Directions => List every sum of money given in the text on the Hunter frigates report.

Source document =>

What we are suggesting as a means of handling Complex Text is Active Structure.


The Australian National Audit Office (ANAO) was lauded for its report eviscerating the Hunter frigates project –

Design immaturity has affected Defence’s planning for the construction phase, led to an extension of the design and productionisation phase at additional cost to Defence, and diverted approved government funding for long lead time items to pay for the extension and other remediation activities.

 

The report also harps on (140 times) the lack of a value for money analysis. ANAO made no effort to provide one – probably for a good reason.

Defence is planning to spend $350 billion on five nuclear-powered submarines – if Anti-Submarine Warfare (ASW) was effective, this is a lot of money that would be wasted. Instead, for our submarines it is assumed that ASW ships of an opponent will be largely ineffective. This cuts both ways. If the fleet of frigates costing $45 billion could be destroyed in the first few days of hostilities by missiles fired from thousands of kilometres away, and costing no more than a billion dollars to do it, this is a severe economic loss, as well as a loss of capability, which, for a different project (the submarines), we are saying will be ineffective anyway. Why bother to destroy them if they are ineffective – the blow to morale.

 

Of course it is acceptable to have two methods of skinning a cat, but not having oversight across the two methods is not a good idea.

 

The ANAO report points out that as of late 2023, there were 730,000 documents related to the frigate project – far too many for any person to have oversight.

 

How would converting some of those documents to an Active Structure help?     

Two main reasons. The Four Pieces Limit and Specialisation.

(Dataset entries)
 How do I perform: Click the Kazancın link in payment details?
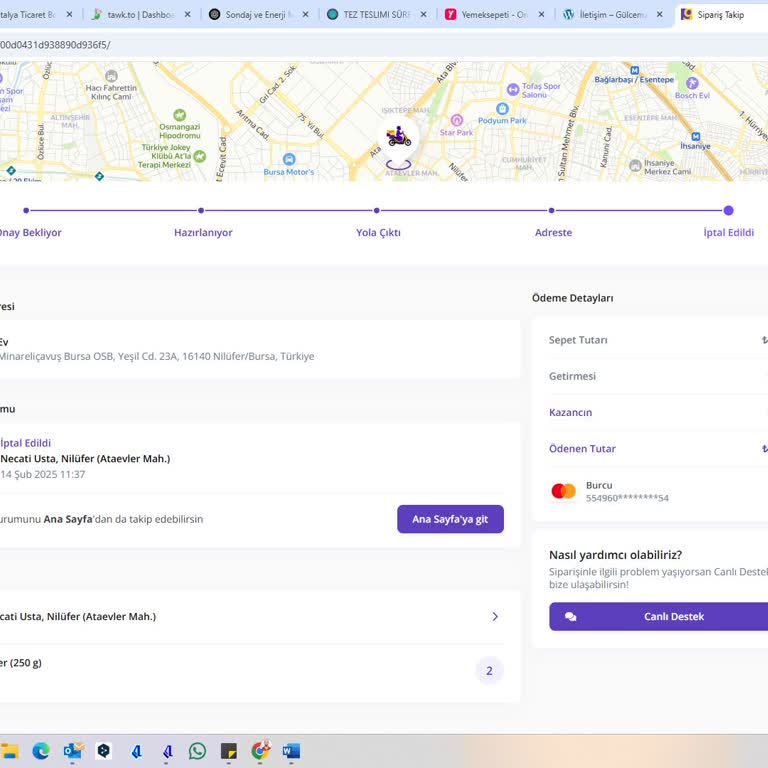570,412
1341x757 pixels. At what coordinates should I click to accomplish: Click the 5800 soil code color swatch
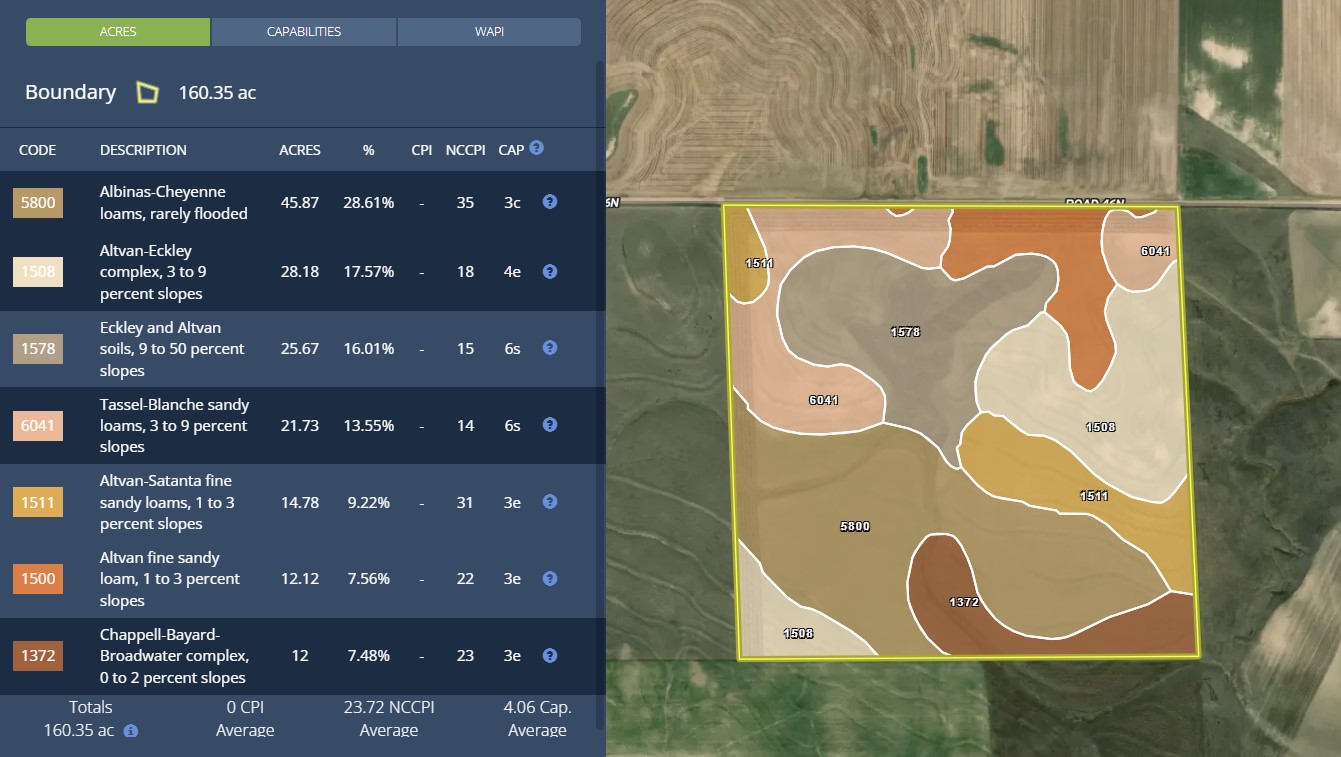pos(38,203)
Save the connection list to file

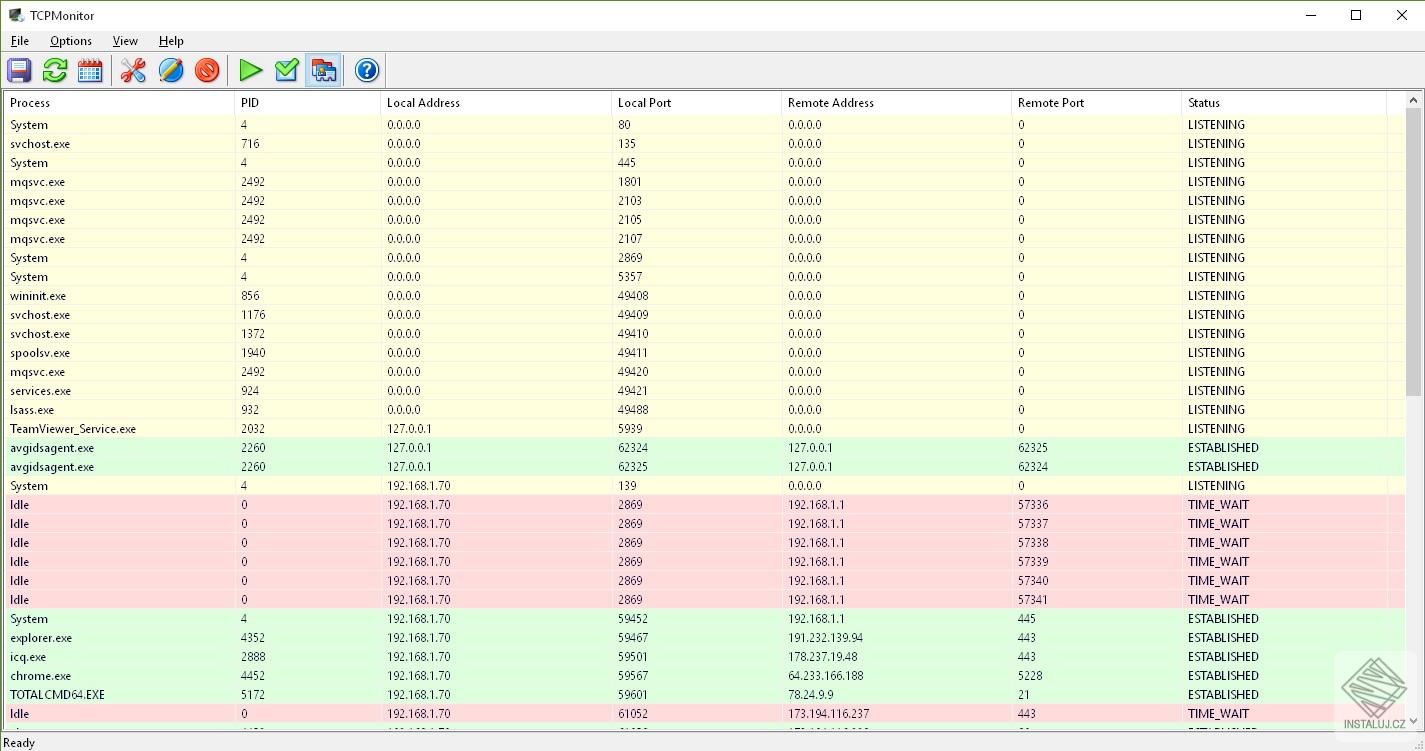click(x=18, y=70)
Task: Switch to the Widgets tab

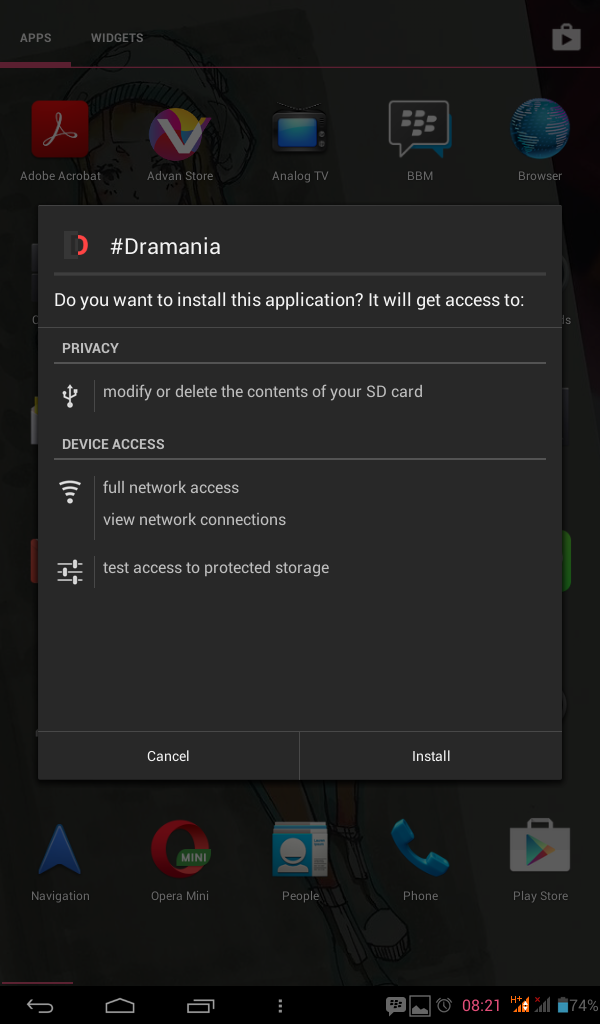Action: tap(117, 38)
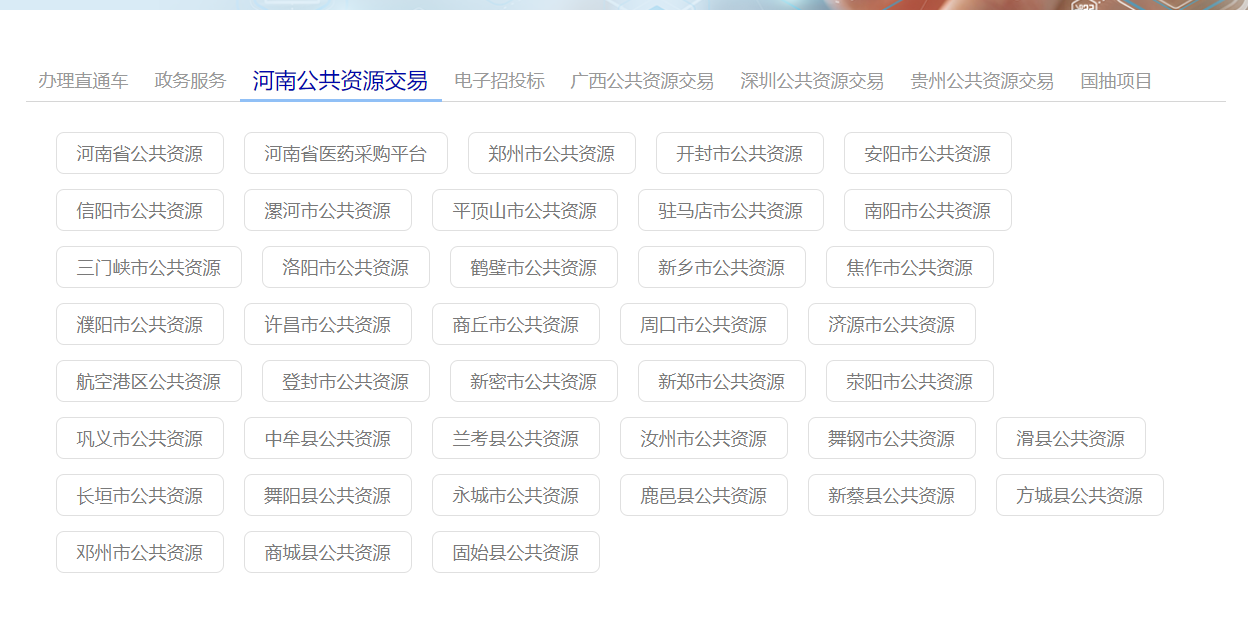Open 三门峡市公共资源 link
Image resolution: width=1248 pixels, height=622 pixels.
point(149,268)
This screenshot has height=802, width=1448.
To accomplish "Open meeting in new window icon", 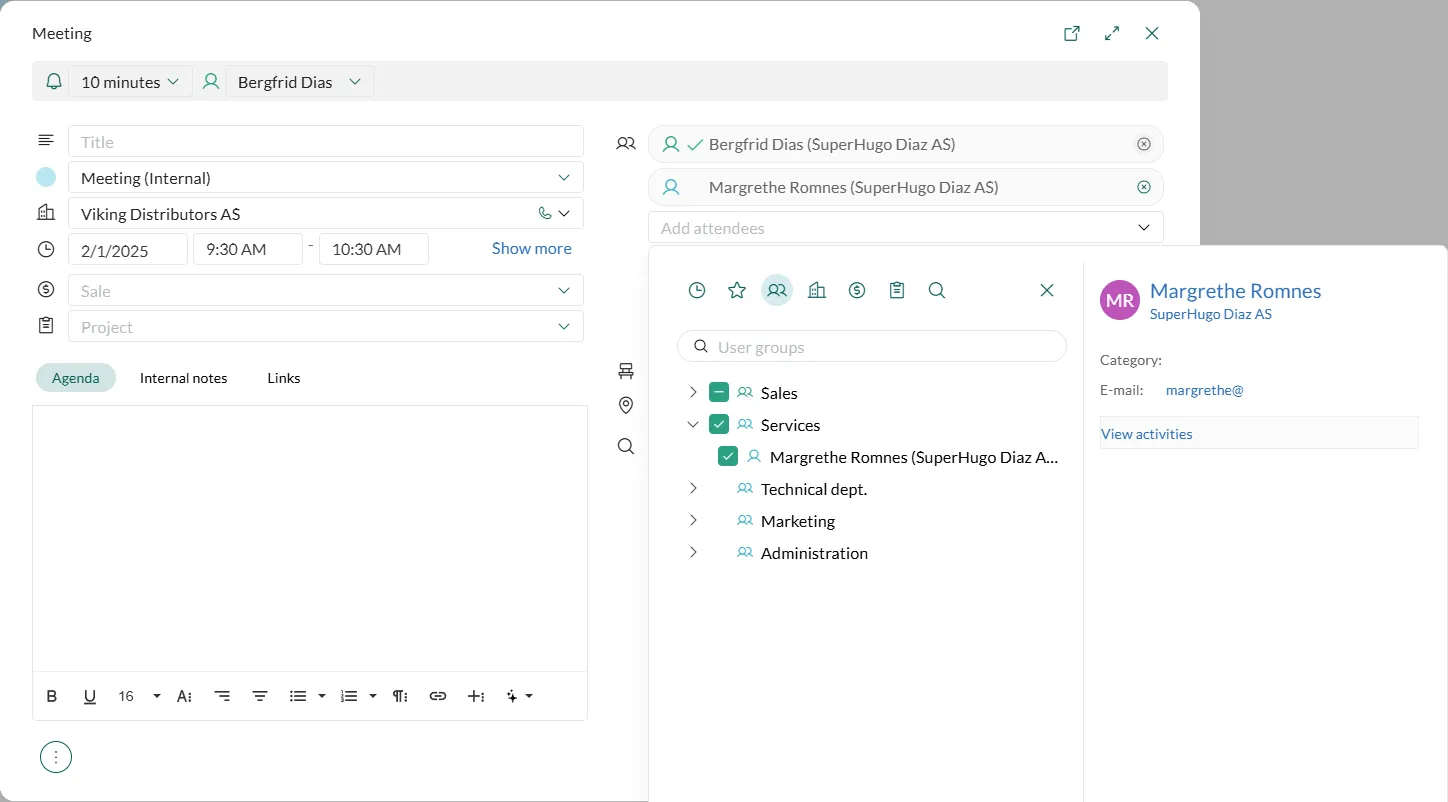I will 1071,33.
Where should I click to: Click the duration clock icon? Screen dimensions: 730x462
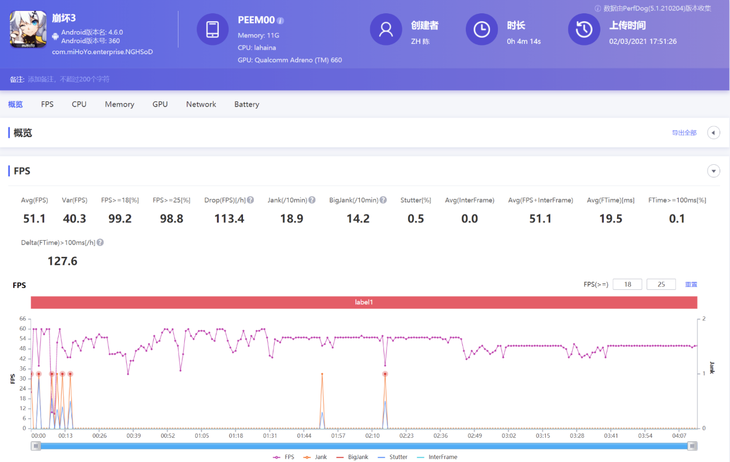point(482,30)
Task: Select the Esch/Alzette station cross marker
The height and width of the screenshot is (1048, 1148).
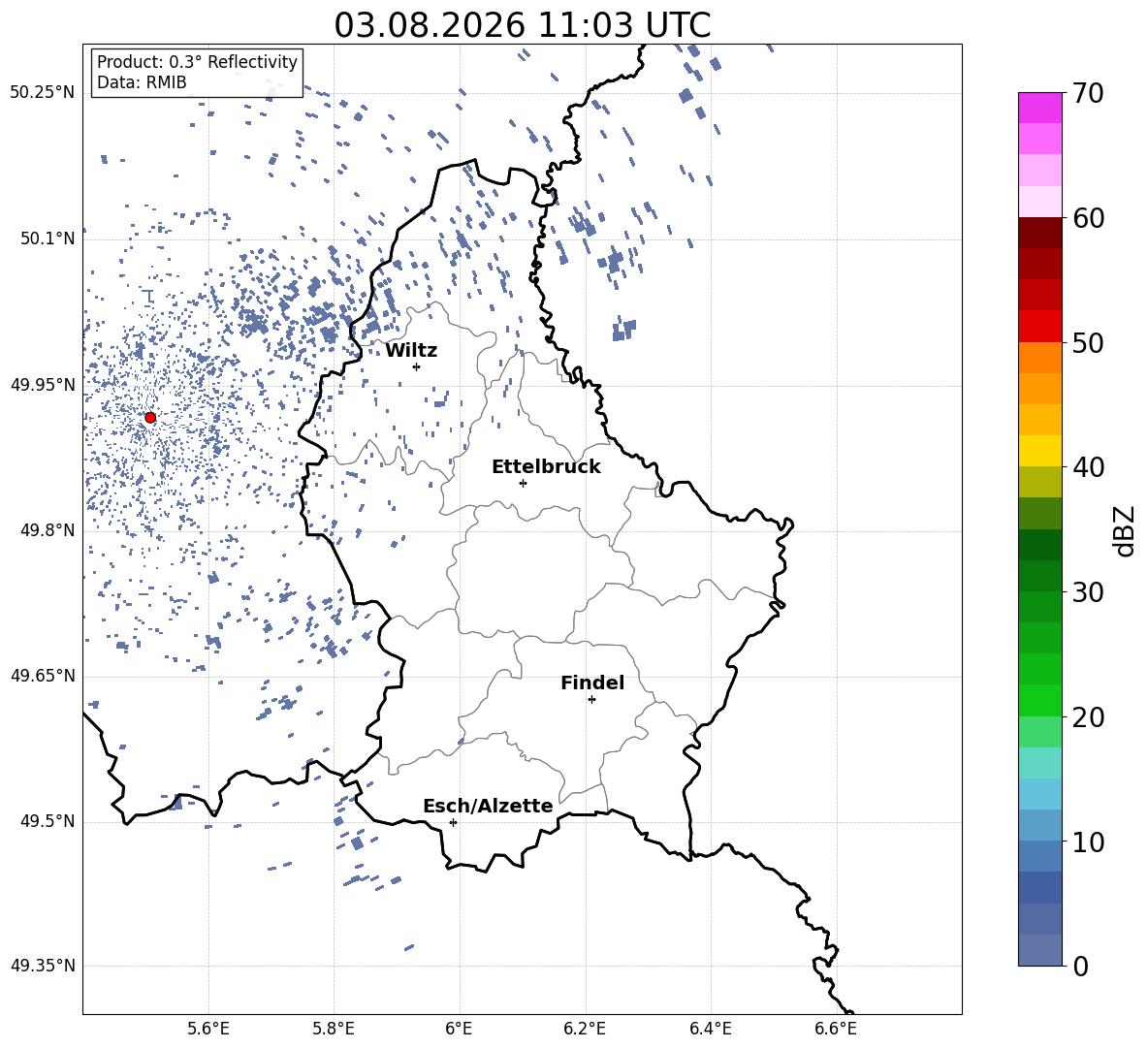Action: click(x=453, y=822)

Solution for this exercise =>
- $350 billion
- $45 billion
- a billion dollars